At this time of year, “People are always looking for something to do with their mothers around Mother’s Day and we thought what a great way to get them out, to explore the neighborhood, get people walking and talking and being together as families, taking your mother to a special luncheon at one of the hotel partners or restaurant partners we have and doing a full floral experience and really celebrating our local floral talent. That’s what we really liked to see,” said Marshall.
“Isn’t this amazing? Look at the picture you guys,” says Barkley, at a stop on the underground path on the tour.

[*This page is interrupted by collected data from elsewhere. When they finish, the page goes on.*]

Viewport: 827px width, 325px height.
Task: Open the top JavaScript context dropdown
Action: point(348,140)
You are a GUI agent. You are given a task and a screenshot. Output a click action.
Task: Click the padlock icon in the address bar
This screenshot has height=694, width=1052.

The floral artists work from a photograph of the woman that they’re assigned. Barkley says that the artist must consider their subject’s hair. “What texture is it? Is it shaggy? Is it curly? Is it thick? Where does her hairline start?” She compliments the artist who did Buffy Saint-Marie, especially the necklace the Academy Award-winning Cree singer-songwriter wears.

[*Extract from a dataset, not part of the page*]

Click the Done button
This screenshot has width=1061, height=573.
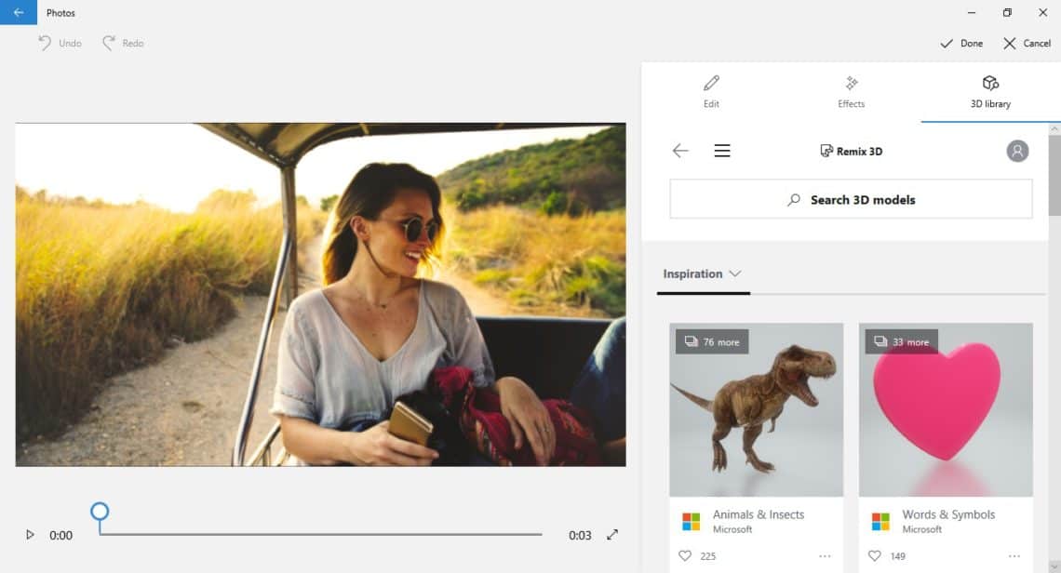(960, 43)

We keep going. “Liz is just bigger than life; the jewels, the big hair and a beautiful skirt,” says Barkley at the Elizabeth Taylor Mannequin.
“It’s all in the hair,” she says, as we examine the Sophia Loren Mannequin sitting, cross-legged on a scooter with her vintage purse dangling from a handlebar.

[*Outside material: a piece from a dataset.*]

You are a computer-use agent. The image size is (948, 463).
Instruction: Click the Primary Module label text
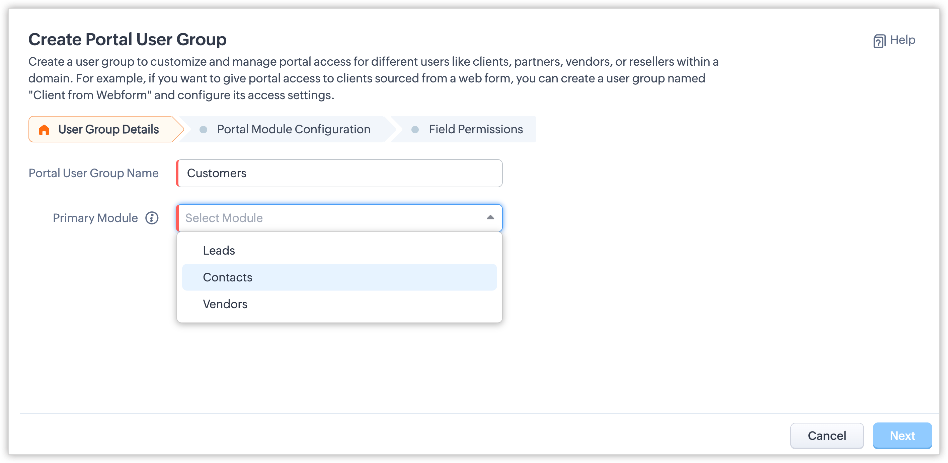click(95, 218)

The artists are challenged to bring the photograph to life. Sometimes the result is the essence of the person and not an exact replica. Nonetheless, each piece is an incredible work of art with countless hours of work invested in them.
With some women, there are no pictures to work from. For Laura Secord they used an image of her memorial statue. We meet the floral artist near the end of the tour at installation No. 11 at Holt Renfrew Centre. The installation was created by floral fashion designer Karen Kurtz of Narbail Designs. The floral work captures the essence and fashion of the 1800s. The dress is more elaborate than the plain one she wears in the image. The ruffled sleeves are a perfect match.
We see ourselves as storytellers
The sculpture of German-Mexican artist Frida Kahlo inside Yorkville Village has deep purple tones. She sits with her legs in lotus position under her skirt, a crown of pink flowers on her head, beaded necklaces hung low around her neck, in a garden of dark green and rich pink flowers.
“We view ourselves as floral storytellers. We want to tell those stories. We want people to stop and read, and of course admire the flowers — get to know these women as well,” explains Marshall. To that end, every exhibit has a sign next to each woman with a short biography and a QR code to take the reader deeper into their story.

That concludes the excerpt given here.